One of Budapest’s most architecturally significant schools stands at Dob Street 85 in District VII, where passersby often pause in awe to admire its astonishing grandeur. After a recent renovation, the rough corners of the slightly crumbling building and its splendid Art Nouveau elements were restored, and now the school serves its original purpose, educating pupils amid its awe-inspiring walls.

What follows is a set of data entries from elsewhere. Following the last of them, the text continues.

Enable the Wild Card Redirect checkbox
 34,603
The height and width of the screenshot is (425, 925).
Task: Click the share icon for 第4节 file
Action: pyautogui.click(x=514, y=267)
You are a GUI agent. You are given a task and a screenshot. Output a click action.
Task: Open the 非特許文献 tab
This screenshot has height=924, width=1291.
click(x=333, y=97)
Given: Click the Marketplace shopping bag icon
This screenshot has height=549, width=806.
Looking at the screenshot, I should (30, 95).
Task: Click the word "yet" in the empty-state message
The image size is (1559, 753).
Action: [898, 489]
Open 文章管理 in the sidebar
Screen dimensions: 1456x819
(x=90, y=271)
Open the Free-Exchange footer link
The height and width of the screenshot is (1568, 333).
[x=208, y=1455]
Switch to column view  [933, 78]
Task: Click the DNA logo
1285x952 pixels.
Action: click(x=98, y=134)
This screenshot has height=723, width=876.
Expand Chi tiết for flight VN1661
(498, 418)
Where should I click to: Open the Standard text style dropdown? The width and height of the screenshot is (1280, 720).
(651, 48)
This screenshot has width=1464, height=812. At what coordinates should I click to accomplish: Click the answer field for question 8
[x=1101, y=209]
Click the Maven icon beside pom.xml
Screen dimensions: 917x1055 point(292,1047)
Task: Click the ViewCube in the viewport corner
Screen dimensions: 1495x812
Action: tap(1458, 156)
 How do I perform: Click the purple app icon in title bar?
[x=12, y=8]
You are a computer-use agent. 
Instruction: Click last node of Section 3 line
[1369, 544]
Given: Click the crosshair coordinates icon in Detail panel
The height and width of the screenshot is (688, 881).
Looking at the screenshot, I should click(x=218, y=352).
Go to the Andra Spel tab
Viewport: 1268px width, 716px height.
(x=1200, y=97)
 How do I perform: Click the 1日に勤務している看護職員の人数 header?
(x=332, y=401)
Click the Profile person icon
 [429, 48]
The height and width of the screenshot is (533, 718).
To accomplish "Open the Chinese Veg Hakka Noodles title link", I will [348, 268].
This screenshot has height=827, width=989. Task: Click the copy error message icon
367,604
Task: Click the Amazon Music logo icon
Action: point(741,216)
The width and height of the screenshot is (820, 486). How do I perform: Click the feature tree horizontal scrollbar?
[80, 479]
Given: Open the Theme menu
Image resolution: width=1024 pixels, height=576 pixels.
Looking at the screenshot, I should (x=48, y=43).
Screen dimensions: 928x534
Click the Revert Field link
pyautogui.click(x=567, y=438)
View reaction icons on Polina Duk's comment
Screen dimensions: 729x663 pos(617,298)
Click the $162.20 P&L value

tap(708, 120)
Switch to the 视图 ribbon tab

The building was erected as a school between 1905 and 1906 according to the plans of Hungarian architect Ármin Hegedűs. Besides this incredibly stunning educational institution in Dob Street, he also contributed to the building of the Török Bank House on Szervita Square, and the famous

Gellért Hotel and Bath.

During his lifetime, Ármin Hegedűs designed several school buildings, hence, his experiences enabled him to create

a contemporary building that also adapts to pedagogical principles.

The edifice was inaugurated by Budapest’s major of the time, István Bárczy, who might have also been inspired by this building to initiate his grand school-construction

program. On the front façade, eagle-eyed viewers can also spot Budapest’s coat of arms made of mosaic tiles.

The architect also managed to cleverly adapt to the narrowness of the street: he positioned the avant-corps with the gates on the front, while the rest of the façade remained in the background. This way, he left enough space in front of the building, and could also get

more sunshine

into the rooms.

The façade is also enhanced with mosaics designed by Hungarian painter Zsigmond Vajda and implemented by

Magyar stained-glass master Miksa Róth. These colorful mosaics depict motifs that are appropriately childish, such as a globe, a ruler, toy soldiers, floral design, embroidery, and singing. Some of these motifs also appear in the design of the gates.

Within the framework of this recent renovation, not only the

façade was

renewed, but also the roof, some of the rooms, and the gymnasium.

It is truly fortunate that the building’s beauty was not only preserved outside, but inside as well: the terrazzo floors of the corridors, the pigeons and squirrels adorning the columns, the Secessionist doors, the wall decorations, the Zsolnay tiles of the staircase, the stuccos in the ceremonial hall, and the wooden railings on the steps that lead up to the gallery still ornament the interior. With the restoration of some of these interior elements and the building, Budapest’s schoolkids can once again study amid the walls of a truly wonderful and inspiring building.